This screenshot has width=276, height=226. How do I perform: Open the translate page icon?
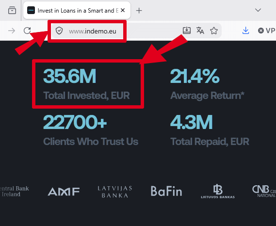(x=200, y=31)

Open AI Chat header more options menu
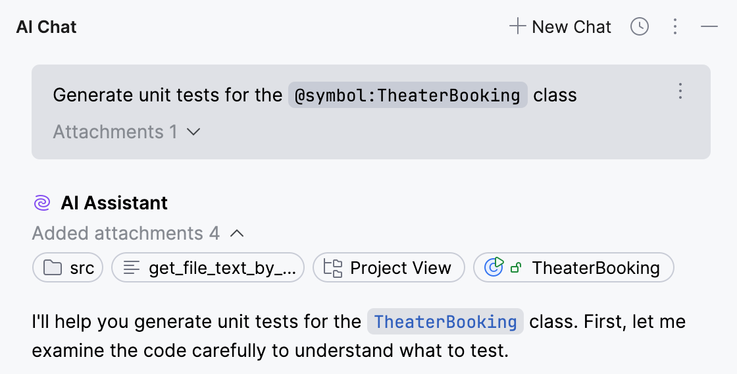[674, 27]
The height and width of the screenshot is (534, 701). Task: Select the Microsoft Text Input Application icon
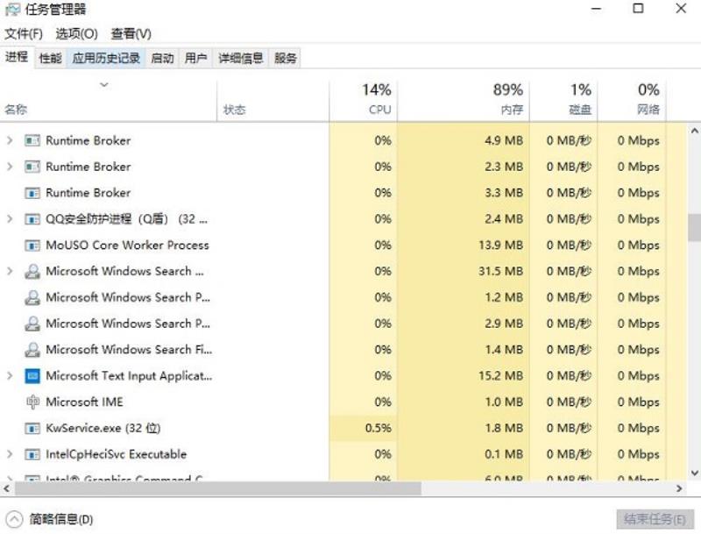point(32,376)
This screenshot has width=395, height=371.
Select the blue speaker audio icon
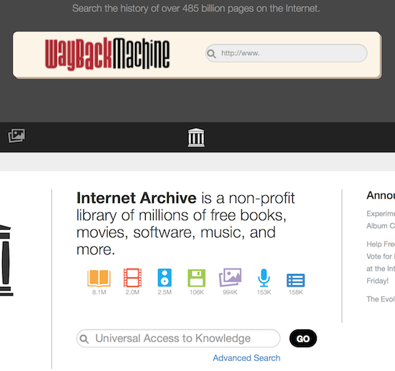pyautogui.click(x=164, y=278)
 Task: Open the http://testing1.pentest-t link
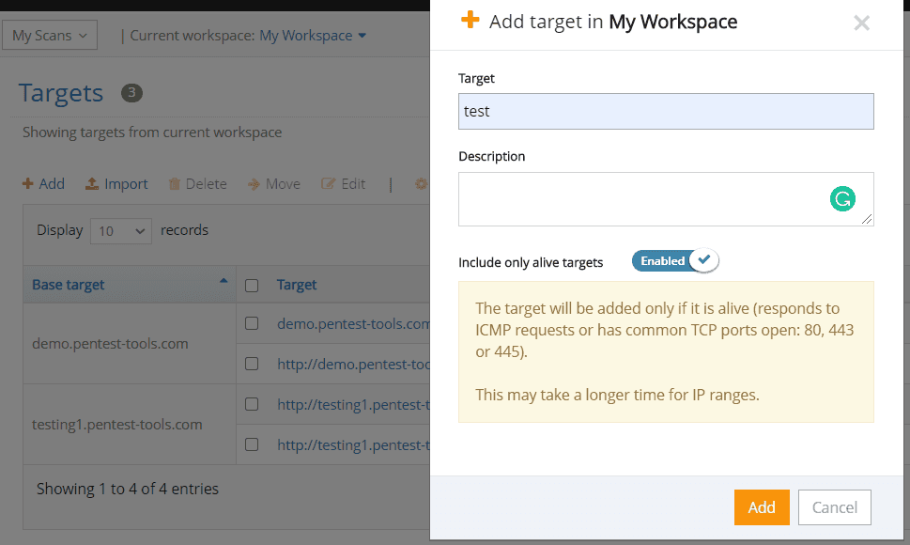pos(347,403)
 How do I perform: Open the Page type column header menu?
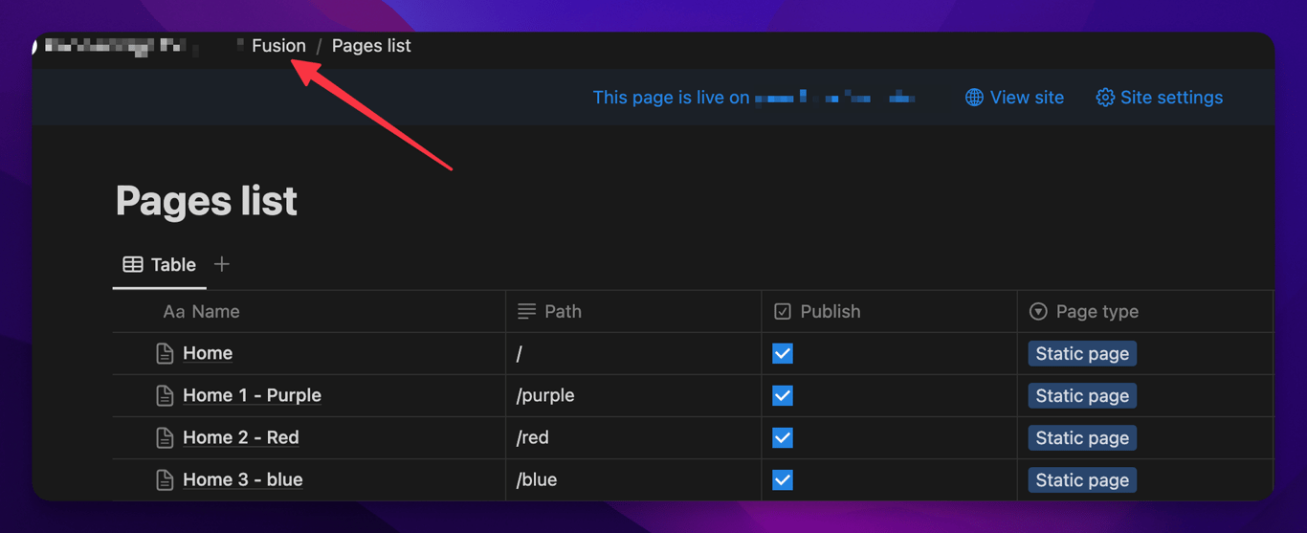pyautogui.click(x=1097, y=312)
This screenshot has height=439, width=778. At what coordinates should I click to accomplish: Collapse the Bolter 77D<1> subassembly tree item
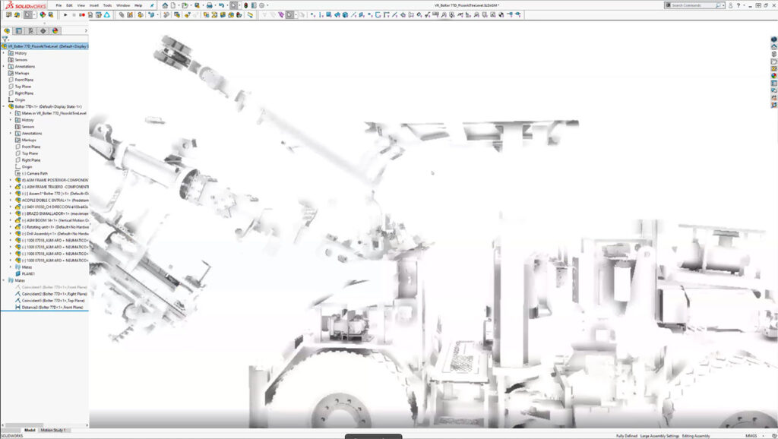pos(5,105)
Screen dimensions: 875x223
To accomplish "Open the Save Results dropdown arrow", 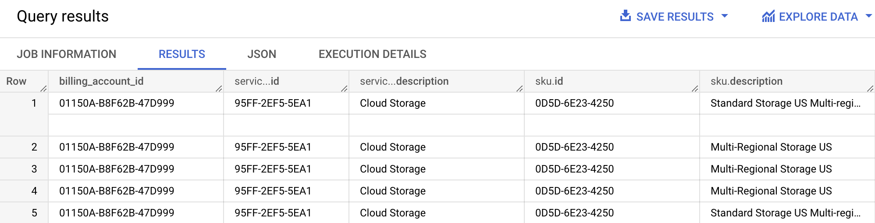I will pyautogui.click(x=725, y=16).
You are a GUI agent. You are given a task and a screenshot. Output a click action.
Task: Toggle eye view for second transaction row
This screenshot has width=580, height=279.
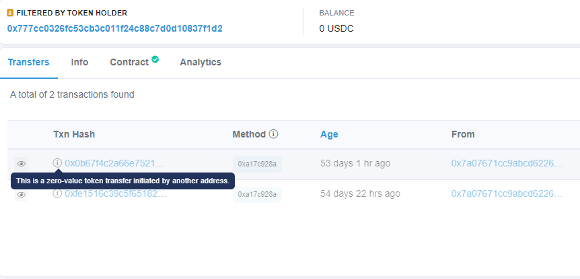22,195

• _The task_
Starting at the line above that has "This screenshot has width=395, height=371." and ending at the line that has "Screen dimensions: 875x223", copy each line exactly, leaving the pictures out and adding nothing.

• _Your solution_
This screenshot has width=395, height=371.
Select the blue speaker audio icon
pyautogui.click(x=164, y=278)
 Task: Open the http://testing1.pentest-t link
pos(347,403)
 How do I perform: Open the Page type column header menu?
pyautogui.click(x=1097, y=312)
This screenshot has height=439, width=778. At what coordinates should I click to accomplish: Collapse the Bolter 77D<1> subassembly tree item
pos(5,105)
Screen dimensions: 875x223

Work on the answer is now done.